▸ **Supplied records**
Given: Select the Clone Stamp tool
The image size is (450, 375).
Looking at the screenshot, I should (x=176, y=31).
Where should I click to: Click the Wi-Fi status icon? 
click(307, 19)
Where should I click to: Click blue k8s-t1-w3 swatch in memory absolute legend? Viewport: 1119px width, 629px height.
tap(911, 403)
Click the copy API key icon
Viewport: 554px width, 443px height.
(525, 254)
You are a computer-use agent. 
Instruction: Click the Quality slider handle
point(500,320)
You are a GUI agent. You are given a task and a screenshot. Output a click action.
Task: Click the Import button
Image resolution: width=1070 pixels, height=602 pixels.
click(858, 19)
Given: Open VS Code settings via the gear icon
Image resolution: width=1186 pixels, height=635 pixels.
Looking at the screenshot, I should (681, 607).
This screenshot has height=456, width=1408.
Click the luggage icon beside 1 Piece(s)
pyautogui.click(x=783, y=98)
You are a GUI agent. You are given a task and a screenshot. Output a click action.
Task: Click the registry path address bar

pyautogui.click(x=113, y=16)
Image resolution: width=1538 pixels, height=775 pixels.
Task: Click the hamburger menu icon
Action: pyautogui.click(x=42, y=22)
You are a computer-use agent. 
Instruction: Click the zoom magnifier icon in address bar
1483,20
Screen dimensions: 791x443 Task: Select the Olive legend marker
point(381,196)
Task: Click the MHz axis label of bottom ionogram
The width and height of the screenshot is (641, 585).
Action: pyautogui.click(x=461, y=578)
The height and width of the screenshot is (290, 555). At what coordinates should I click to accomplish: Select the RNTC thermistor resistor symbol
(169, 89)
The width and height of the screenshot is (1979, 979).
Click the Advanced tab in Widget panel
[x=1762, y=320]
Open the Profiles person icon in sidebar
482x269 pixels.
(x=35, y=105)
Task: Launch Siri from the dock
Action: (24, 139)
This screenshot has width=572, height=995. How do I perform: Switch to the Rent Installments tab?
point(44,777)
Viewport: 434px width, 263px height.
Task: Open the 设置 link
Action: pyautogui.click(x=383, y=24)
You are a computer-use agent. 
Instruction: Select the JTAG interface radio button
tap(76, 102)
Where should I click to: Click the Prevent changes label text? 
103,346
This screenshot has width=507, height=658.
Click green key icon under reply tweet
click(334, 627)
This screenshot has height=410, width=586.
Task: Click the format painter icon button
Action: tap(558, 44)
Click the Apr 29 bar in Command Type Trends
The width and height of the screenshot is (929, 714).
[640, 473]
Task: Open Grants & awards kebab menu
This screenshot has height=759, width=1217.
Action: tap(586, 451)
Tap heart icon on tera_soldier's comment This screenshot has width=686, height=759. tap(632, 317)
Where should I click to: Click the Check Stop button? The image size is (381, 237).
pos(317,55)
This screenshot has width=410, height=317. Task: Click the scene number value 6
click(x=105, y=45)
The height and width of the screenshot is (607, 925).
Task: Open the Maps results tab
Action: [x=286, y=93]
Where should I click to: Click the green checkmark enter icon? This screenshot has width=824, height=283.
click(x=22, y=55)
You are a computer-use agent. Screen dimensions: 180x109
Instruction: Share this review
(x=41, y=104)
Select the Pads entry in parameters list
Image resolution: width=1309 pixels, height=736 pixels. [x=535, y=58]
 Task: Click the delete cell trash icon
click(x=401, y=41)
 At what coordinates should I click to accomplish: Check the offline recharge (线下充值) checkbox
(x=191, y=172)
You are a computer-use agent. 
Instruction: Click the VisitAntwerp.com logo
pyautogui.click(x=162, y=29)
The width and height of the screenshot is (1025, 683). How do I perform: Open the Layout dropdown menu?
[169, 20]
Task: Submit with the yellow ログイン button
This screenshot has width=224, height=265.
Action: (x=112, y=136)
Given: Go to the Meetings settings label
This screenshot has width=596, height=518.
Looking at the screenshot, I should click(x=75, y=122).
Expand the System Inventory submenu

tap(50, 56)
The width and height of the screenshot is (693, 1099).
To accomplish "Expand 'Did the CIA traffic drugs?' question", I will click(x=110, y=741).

▸ **Prompt**
Format all of the records above as a Markdown table with two columns, Row and Line, giving each line its own numbered row and omitting blank lines.

▸ **Answer to the task**
| Row | Line |
|---|---|
| 1 | Given: Select the Clone Stamp tool |
| 2 | The image size is (450, 375). |
| 3 | Looking at the screenshot, I should (x=176, y=31). |
| 4 | Where should I click to: Click the Wi-Fi status icon?  |
| 5 | click(307, 19) |
| 6 | Where should I click to: Click blue k8s-t1-w3 swatch in memory absolute legend? Viewport: 1119px width, 629px height. |
| 7 | tap(911, 403) |
| 8 | Click the copy API key icon |
| 9 | Viewport: 554px width, 443px height. |
| 10 | (525, 254) |
| 11 | You are a computer-use agent.  |
| 12 | Instruction: Click the Quality slider handle |
| 13 | point(500,320) |
| 14 | You are a GUI agent. You are given a task and a screenshot. Output a click action. |
| 15 | Task: Click the Import button |
| 16 | Image resolution: width=1070 pixels, height=602 pixels. |
| 17 | click(858, 19) |
| 18 | Given: Open VS Code settings via the gear icon |
| 19 | Image resolution: width=1186 pixels, height=635 pixels. |
| 20 | Looking at the screenshot, I should (681, 607). |
| 21 | This screenshot has height=456, width=1408. |
| 22 | Click the luggage icon beside 1 Piece(s) |
| 23 | pyautogui.click(x=783, y=98) |
| 24 | You are a GUI agent. You are given a task and a screenshot. Output a click action. |
| 25 | Task: Click the registry path address bar |
| 26 | pyautogui.click(x=113, y=16) |
| 27 | Image resolution: width=1538 pixels, height=775 pixels. |
| 28 | Task: Click the hamburger menu icon |
| 29 | Action: pyautogui.click(x=42, y=22) |
| 30 | You are a computer-use agent.  |
| 31 | Instruction: Click the zoom magnifier icon in address bar |
| 32 | 1483,20 |
| 33 | Screen dimensions: 791x443 Task: Select the Olive legend marker |
| 34 | point(381,196) |
| 35 | Task: Click the MHz axis label of bottom ionogram |
| 36 | The width and height of the screenshot is (641, 585). |
| 37 | Action: pyautogui.click(x=461, y=578) |
| 38 | The height and width of the screenshot is (290, 555). At what coordinates should I click to accomplish: Select the RNTC thermistor resistor symbol |
| 39 | (169, 89) |
| 40 | The width and height of the screenshot is (1979, 979). |
| 41 | Click the Advanced tab in Widget panel |
| 42 | [x=1762, y=320] |
| 43 | Open the Profiles person icon in sidebar |
| 44 | 482x269 pixels. |
| 45 | (x=35, y=105) |
| 46 | Task: Launch Siri from the dock |
| 47 | Action: (24, 139) |
| 48 | This screenshot has width=572, height=995. How do I perform: Switch to the Rent Installments tab? |
| 49 | point(44,777) |
| 50 | Viewport: 434px width, 263px height. |
| 51 | Task: Open the 设置 link |
| 52 | Action: pyautogui.click(x=383, y=24) |
| 53 | You are a computer-use agent.  |
| 54 | Instruction: Select the JTAG interface radio button |
| 55 | tap(76, 102) |
| 56 | Where should I click to: Click the Prevent changes label text?  |
| 57 | 103,346 |
| 58 | This screenshot has width=507, height=658. |
| 59 | Click green key icon under reply tweet |
| 60 | click(334, 627) |
| 61 | This screenshot has height=410, width=586. |
| 62 | Task: Click the format painter icon button |
| 63 | Action: tap(558, 44) |
| 64 | Click the Apr 29 bar in Command Type Trends |
| 65 | The width and height of the screenshot is (929, 714). |
| 66 | [640, 473] |
| 67 | Task: Open Grants & awards kebab menu |
| 68 | This screenshot has height=759, width=1217. |
| 69 | Action: tap(586, 451) |
| 70 | Tap heart icon on tera_soldier's comment This screenshot has width=686, height=759. tap(632, 317) |
| 71 | Where should I click to: Click the Check Stop button? The image size is (381, 237). |
| 72 | pos(317,55) |
| 73 | This screenshot has width=410, height=317. Task: Click the scene number value 6 |
| 74 | click(x=105, y=45) |
| 75 | The height and width of the screenshot is (607, 925). |
| 76 | Task: Open the Maps results tab |
| 77 | Action: [x=286, y=93] |
| 78 | Where should I click to: Click the green checkmark enter icon? This screenshot has width=824, height=283. |
| 79 | click(x=22, y=55) |
| 80 | You are a computer-use agent. Screen dimensions: 180x109 |
| 81 | Instruction: Share this review |
| 82 | (x=41, y=104) |
| 83 | Select the Pads entry in parameters list |
| 84 | Image resolution: width=1309 pixels, height=736 pixels. [x=535, y=58] |
| 85 |  Task: Click the delete cell trash icon |
| 86 | click(x=401, y=41) |
| 87 |  At what coordinates should I click to accomplish: Check the offline recharge (线下充值) checkbox |
| 88 | (x=191, y=172) |
| 89 | You are a computer-use agent.  |
| 90 | Instruction: Click the VisitAntwerp.com logo |
| 91 | pyautogui.click(x=162, y=29) |
| 92 | The width and height of the screenshot is (1025, 683). How do I perform: Open the Layout dropdown menu? |
| 93 | [169, 20] |
| 94 | Task: Submit with the yellow ログイン button |
| 95 | This screenshot has width=224, height=265. |
| 96 | Action: (x=112, y=136) |
| 97 | Given: Go to the Meetings settings label |
| 98 | This screenshot has width=596, height=518. |
| 99 | Looking at the screenshot, I should click(x=75, y=122). |
| 100 | Expand the System Inventory submenu |
| 101 | tap(50, 56) |
| 102 | The width and height of the screenshot is (693, 1099). |
| 103 | To accomplish "Expand 'Did the CIA traffic drugs?' question", I will click(x=110, y=741). |